7.1 Frequent Mistakes

Pitfall Symptom Solution
Running without dry-run accidental deletion default to dry-run
Missing prune deletes too much restrict target path
No logging no audit trail log every action

7.2 Debugging Strategies

  • Add a verbose flag to print actions.
  • Test on a fixture directory first.
  • Use set -x to trace.

7.3 Performance Traps

Large temp trees can be slow. Use pruning and limit traversal depth when safe.

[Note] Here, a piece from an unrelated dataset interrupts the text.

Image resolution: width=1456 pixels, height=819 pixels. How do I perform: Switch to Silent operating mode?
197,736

8. Extensions & Challenges

8.1 Beginner Extensions

  • Add --confirm prompt before delete.
  • Add --exclude patterns.

8.2 Intermediate Extensions

  • Add --report-only mode with CSV output.
  • Add --xdev support.

8.3 Advanced Extensions

  • Add retention policies and scheduled runs.
  • Integrate with systemd timers.

9. Real-World Connections

9.1 Industry Applications

  • Disk usage control on servers.
  • Safe cleanup scripts in CI environments.
  • Compliance around temp data retention.
  • logrotate: log cleanup and rotation.
  • tmpreaper: temp directory cleanup.

9.3 Interview Relevance

  • Safe automation practices.
  • Permission and ownership reasoning.
  • Error handling in scripts.

10. Resources

10.1 Essential Reading

  • How Linux Works (Ward), Chapter 4
  • The Linux Command Line (Shotts), Chapter 9

10.2 Video Resources

  • “Safe Deletion in Unix” (YouTube)
  • “Permissions and Sticky Bit” (tutorial)

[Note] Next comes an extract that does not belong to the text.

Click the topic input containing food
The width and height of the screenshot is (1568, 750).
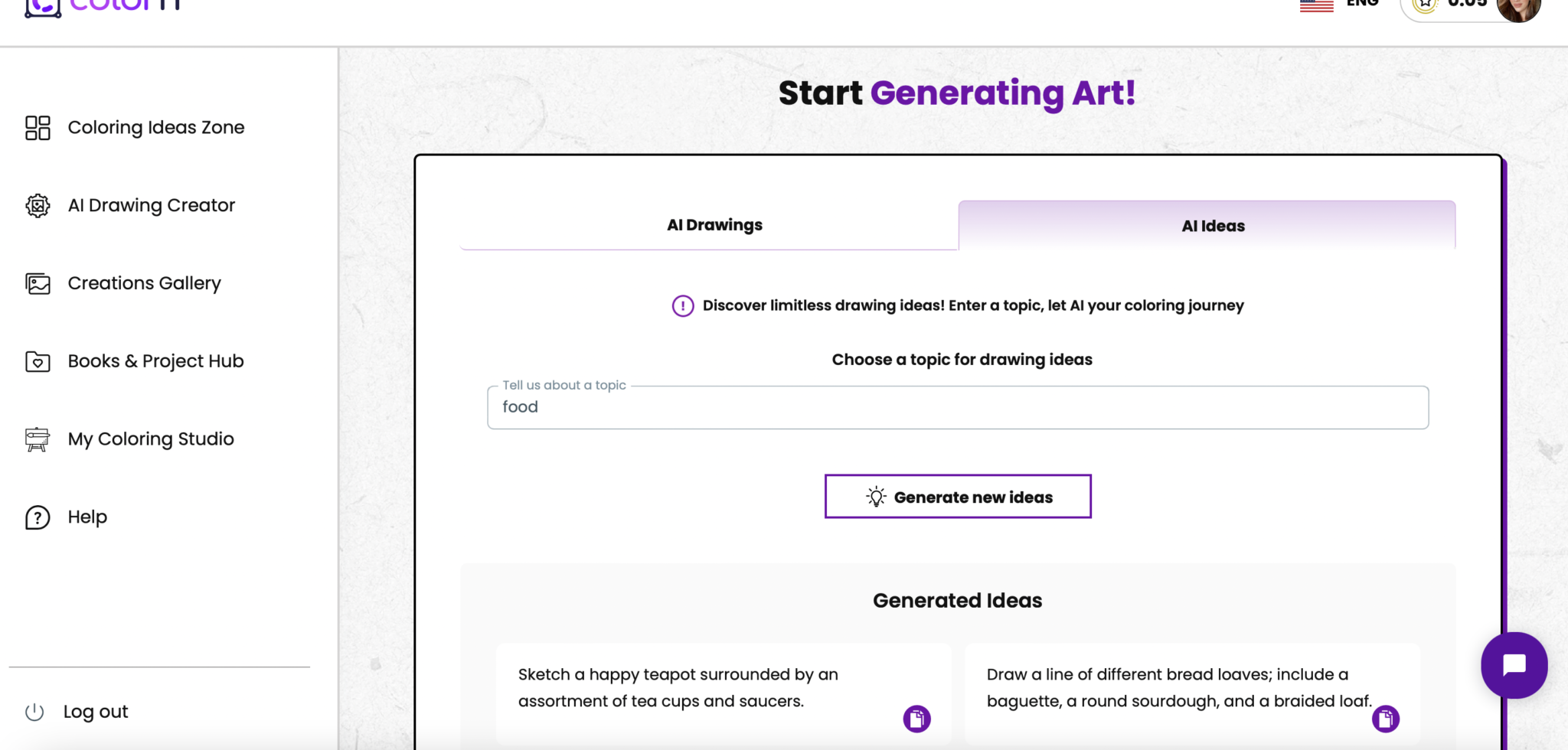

10.3 Tools & Documentation

  • man find
  • man chmod
  • man rm

11. Self-Assessment Checklist

11.1 Understanding

  • I can explain why dry-run is essential.
  • I can explain sticky bit behavior.
  • I can explain -mtime semantics.

11.2 Implementation

  • Dry-run and execute modes work.
  • All deletions are logged.
  • Permission issues are handled gracefully.

11.3 Growth

  • I can propose safer defaults.
  • I documented at least one edge case.
  • I can explain this project in an interview.

12. Submission / Completion Criteria

Minimum Viable Completion:

  • Dry-run and deletion modes implemented.
  • Log output records actions.

Full Completion:

  • Permission fixes detected or applied.
  • Deterministic summary report included.

Excellence (Going Above & Beyond):

  • Scheduled cleanup policy with retention rules.
  • Rollback plan for permission changes.